» **Trecho**:
======

O lado civil do golpe de 1964 contou ainda com a conspiração de governadores opositores ao presidente, com destaque aos 3 nomes do sudeste: Magalhães Pinto, Carlos Lacerda e Adhemar de Barros. O primeiro, inclusive, era o governador de Minas Gerais, estado de onde partiu as tropas lideradas pelo general Olímpio Mourão Filho rumo ao Rio de Janeiro[7]. O segundo, Ademar de Barros, em 1963 junto a industriais paulistas ligados a FIESP, tratou de abastecer o II exército com suprimentos para torna-lo, eventualmente, unidade móvel para confronto, em caso de uma guerra civil[8]. O lado [ou dimensão] civil do golpe também contou com organizações de passeatas públicas, é notório o papel desempenhado pelo braço feminino do IPÊS, a Campanha da Mulher pela Democracia (CAMDE)[9] e outras organizações de cunho conservador nas Marcha com Deus pela Família e pela Propriedade em diversas capitais do país [10].

======

» **Tarefa A**:
Responda às perguntas abaixo com base no trecho sobre o golpe de 1964.
(i) De qual estado Magalhães Pinto era governador?
(ii) Qual general liderou as tropas que partiram rumo ao Rio de Janeiro?
(iii) Qual organização é apresentada como o braço feminino do IPÊS?

» **Dados fornecidos**:
======

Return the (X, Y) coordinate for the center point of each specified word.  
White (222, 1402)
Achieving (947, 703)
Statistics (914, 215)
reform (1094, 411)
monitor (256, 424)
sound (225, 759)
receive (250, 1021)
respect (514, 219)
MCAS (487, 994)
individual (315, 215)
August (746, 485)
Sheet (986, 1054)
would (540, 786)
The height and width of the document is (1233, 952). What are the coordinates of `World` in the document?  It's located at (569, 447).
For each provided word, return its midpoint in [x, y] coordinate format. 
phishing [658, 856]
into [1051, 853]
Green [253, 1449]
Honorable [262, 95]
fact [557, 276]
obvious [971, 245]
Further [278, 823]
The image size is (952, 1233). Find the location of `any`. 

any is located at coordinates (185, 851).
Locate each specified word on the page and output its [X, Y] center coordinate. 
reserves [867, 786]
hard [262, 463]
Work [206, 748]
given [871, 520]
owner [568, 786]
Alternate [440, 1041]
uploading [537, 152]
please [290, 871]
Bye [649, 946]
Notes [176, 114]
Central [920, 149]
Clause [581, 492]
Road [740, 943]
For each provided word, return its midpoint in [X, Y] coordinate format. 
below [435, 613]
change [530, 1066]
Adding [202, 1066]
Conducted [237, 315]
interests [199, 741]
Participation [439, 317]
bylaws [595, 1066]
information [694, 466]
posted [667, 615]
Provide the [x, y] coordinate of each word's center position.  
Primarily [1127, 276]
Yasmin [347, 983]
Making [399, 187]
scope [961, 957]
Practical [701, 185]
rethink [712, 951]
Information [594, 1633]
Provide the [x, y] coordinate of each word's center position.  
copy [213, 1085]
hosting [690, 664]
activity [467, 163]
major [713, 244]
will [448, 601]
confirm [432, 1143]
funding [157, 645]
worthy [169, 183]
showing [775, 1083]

======

» **Tarefa B**: Reúna todas as linhas da listagem que contêm a palavra "midpoint", diferenciando maiúsculas de minúsculas.

» **Resposta A**:
(i) Minas Gerais.
(ii) O general Olímpio Mourão Filho.
(iii) A Campanha da Mulher pela Democracia (CAMDE).

» **Resposta B**:
For each provided word, return its midpoint in [x, y] coordinate format. 
For each provided word, return its midpoint in [X, Y] coordinate format. 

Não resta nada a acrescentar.